BUSINESS OPINION: The Government can and must compromise over Nama risk-sharing
THE GOVERNMENT’S rather shirty response to the recent criticism of the Nama proposal is more than usually disingenuous.
Even allowing for a political skin that appears thinner by the day, they have nobody but themselves to blame.
If you publish legislation to establish a €90 billion State agency which could bankrupt the country if it goes wrong; call for a national debate and then depart on holidays – deserved or otherwise – you should expect nothing less than the open season on Nama which resulted.
The Minister for Finance’s exasperation with the public may have reached fresh heights, but did he really expect to arrive back at the end of August to find that some sort of national consensus that Nama was an unequivocally good thing had sprung up in the Government’s absence?
Of course he didn’t. The Minister called for a debate and he got a good one.
Perhaps it was more of a debate than he bargained for, but he would be making a huge mistake if he lets stubbornness or ego prevent him from listening to what is being said and responding imaginatively.

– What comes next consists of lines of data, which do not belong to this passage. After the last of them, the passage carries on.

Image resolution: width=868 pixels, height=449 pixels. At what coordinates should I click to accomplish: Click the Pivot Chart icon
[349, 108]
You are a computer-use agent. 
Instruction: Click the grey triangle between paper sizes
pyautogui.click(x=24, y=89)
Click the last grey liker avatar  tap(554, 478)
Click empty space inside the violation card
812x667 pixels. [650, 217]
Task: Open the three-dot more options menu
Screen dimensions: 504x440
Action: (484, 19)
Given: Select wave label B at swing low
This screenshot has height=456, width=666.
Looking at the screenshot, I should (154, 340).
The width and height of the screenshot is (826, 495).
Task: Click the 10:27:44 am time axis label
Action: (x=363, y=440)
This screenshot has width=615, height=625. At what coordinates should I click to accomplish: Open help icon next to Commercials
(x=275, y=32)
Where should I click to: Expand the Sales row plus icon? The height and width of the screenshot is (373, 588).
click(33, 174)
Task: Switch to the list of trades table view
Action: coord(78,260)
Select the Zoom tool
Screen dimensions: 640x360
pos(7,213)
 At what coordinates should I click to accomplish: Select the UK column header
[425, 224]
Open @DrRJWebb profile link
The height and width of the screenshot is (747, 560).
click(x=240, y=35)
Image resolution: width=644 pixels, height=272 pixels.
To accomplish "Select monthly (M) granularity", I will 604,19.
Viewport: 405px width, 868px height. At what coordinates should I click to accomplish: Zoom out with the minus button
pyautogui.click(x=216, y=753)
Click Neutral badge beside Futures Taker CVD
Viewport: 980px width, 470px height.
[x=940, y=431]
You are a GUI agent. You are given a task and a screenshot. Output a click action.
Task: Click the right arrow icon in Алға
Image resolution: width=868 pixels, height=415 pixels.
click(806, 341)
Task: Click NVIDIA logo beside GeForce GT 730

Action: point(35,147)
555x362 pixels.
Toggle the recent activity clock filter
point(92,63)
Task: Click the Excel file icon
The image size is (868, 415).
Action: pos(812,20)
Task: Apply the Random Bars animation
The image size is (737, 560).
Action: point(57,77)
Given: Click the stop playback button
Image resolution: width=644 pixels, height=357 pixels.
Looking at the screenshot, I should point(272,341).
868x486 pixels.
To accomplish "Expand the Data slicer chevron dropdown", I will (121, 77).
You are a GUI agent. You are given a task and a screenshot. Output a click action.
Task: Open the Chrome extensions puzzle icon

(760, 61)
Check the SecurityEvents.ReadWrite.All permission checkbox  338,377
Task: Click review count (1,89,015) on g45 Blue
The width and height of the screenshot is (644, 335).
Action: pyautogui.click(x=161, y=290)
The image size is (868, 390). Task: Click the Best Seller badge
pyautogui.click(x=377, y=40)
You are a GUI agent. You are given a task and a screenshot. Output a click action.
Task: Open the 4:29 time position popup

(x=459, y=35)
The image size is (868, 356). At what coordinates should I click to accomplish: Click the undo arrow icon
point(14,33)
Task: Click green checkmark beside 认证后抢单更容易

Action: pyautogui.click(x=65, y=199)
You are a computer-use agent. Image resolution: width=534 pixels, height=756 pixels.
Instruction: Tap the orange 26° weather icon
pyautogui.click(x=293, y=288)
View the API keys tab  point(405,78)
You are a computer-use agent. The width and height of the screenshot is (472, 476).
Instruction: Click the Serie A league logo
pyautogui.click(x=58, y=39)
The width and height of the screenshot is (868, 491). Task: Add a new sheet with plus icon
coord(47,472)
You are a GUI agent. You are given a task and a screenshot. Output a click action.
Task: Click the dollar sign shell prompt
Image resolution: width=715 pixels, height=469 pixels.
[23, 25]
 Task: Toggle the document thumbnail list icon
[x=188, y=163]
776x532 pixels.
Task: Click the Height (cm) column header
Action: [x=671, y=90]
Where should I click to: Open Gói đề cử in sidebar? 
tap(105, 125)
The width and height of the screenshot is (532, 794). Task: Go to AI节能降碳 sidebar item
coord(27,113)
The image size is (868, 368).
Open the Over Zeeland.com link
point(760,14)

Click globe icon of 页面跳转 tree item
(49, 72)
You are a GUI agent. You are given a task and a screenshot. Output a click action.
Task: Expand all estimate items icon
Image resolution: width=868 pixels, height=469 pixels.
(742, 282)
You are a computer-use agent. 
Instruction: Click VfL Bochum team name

If you stand back from much of the comment over the last few weeks about nationalisation, risk-sharing, valuations and the rest, the criticisms of Nama all come down to one thing; it appears to favour the banks, their shareholders and bond holders over the taxpayer.
And, in truth, it does, but perhaps not for the reasons many suspect; back slapping and Galway races tent-style cronyism.
The common thread and arguably the only really consistent aspect of the Government response to the banking crisis has been to manage the impact on the State’s standing in the international debt markets, where we will be frequent visitors over the next decade.
Pretty much every controversial decision – from the extent of last September’s guarantee, the takeover of Anglo Irish Bank; the ruling out of the nationalisation of the big banks and now the structure of Nama – has been ultimately justified because of implications – either positive or negative – for the State’s credit rating and the related cost of borrowing.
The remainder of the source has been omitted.